• [YOUR ASSIGNMENT] When the word "point" shows up in a line of the records below, copy that line.

• [DATASET RECORDS]
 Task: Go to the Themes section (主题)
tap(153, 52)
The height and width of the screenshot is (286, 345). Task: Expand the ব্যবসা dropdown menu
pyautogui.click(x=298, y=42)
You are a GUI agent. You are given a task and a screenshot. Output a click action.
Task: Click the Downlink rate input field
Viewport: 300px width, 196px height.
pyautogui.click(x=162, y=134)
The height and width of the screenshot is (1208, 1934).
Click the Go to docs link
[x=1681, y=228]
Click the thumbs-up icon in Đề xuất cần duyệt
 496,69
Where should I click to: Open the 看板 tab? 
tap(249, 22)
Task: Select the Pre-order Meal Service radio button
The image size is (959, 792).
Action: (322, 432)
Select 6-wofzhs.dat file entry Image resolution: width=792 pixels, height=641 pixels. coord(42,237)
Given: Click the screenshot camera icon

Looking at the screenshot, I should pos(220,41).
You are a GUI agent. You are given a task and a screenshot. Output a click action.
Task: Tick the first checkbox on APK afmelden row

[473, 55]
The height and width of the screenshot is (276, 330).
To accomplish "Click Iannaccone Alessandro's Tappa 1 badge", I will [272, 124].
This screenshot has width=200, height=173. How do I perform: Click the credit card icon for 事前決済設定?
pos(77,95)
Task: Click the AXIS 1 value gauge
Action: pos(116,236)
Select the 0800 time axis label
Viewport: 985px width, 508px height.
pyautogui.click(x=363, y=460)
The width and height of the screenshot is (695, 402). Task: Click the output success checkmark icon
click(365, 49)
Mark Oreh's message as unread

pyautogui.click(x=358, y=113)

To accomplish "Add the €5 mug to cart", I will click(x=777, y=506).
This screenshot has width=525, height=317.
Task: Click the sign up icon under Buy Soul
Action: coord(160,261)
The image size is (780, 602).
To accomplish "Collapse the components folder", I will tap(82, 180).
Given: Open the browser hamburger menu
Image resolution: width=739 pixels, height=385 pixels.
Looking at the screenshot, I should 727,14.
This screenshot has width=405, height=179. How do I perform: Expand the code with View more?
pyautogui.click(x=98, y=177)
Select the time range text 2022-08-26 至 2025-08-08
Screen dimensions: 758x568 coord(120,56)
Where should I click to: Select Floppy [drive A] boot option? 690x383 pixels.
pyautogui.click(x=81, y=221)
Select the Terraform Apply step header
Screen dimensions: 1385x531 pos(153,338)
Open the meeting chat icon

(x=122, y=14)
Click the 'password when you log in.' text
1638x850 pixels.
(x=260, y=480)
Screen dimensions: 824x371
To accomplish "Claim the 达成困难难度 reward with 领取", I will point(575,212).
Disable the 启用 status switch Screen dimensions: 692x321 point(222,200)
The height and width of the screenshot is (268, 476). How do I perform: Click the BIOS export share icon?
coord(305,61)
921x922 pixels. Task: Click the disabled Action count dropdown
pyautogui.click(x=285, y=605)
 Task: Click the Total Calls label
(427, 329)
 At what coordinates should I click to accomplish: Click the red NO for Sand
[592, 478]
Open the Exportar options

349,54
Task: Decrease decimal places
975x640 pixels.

• [RESPONSE BOX]
To accomplish "Claim the 达成困难难度 reward with 领取", I will point(575,212).
Disable the 启用 status switch Screen dimensions: 692x321 point(222,200)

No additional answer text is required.